Alan Cox wrote:
On Maw, 2006-01-31 at 09:57 -0800, Linus Torvalds wrote:
The fact that the COPYING file has a different copyright really doesn't
matter. It's still part of the release.
Law is about precision and exact wording as well as intent. The exact
wording is "the Program" not "the release". And Program is capitalised
to indicate the use of the definition made earlier. That is: "The
"Program", below, refers to any such program or work, and a "work based
on the Program" means either the Program or any derivative work under
copyright law"
Actually the law is more precisely about the intent of the people making
the license/contract as opposed to the wording. Especially when there is
fast moving technology involved. If in 1991 Linus released his software
under GPL v2 and the wold changes in 15 years so that words mean things
differently than they did then, or newer licenses come out to deal with
new issues not contemplated back then, the meaning of the agreement is
interpreted on the basis of the intent and not on the exact wording of
the contract.
For example. I am a painter and I contract to paint your house white at
123 main street and I show up on the job and your house is really 125
main street and you change your mind and decide to have me paint it
yellow and I do that, and then you say you don't owe me because that
contract says you agreed to paint 123 main st white and you painted 125
main street yellow - you lose. The intent of the contract was that I
paint your house.
The meaning of the Linux license is what Linus intended it to be in 1991
and the way it is used in the following years. People who contribute to
the Kernel are presumed to understand the spirit of the project and if
their license says something else but they contributed it to the Kernel
then they are deamed to have waived their rights by contributing it to
the Kernel and accepting the Kernel's license.
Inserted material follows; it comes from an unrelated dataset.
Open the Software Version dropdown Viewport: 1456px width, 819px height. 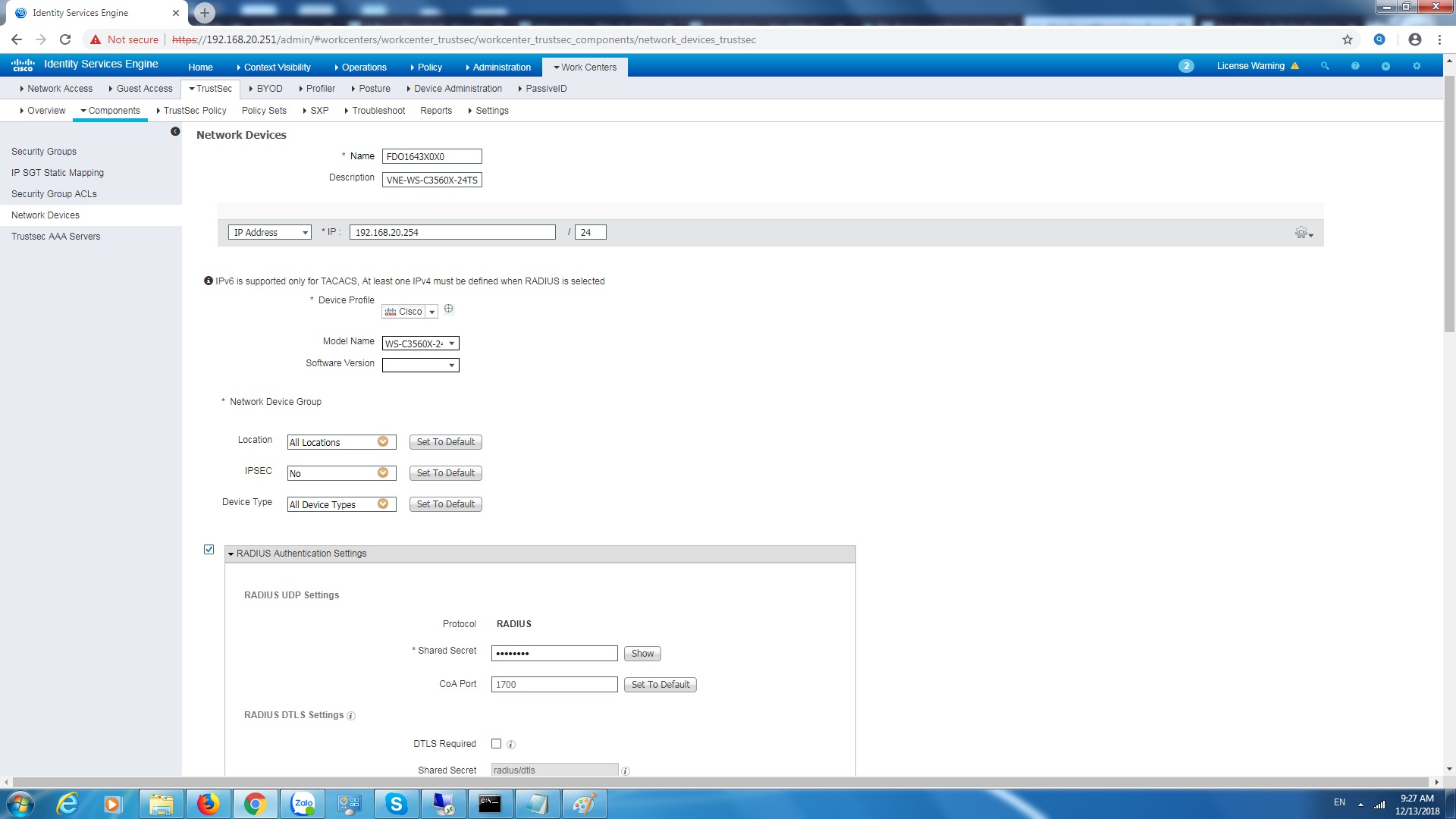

I have way too much legal experience for someone who isn't a lawyer, but
if you don't believe me print this out and run it past a real lawyer and
see if they don't agree. The reality is that the Kernel license it what
Linus says it is and we all trust Linus as a condition for contributing
to the Kernel.
Having said that, lawyers can argue anything so if the wording and
reality were the same it makes it easier. So it is worth it to some
extent to clear up issues if we can.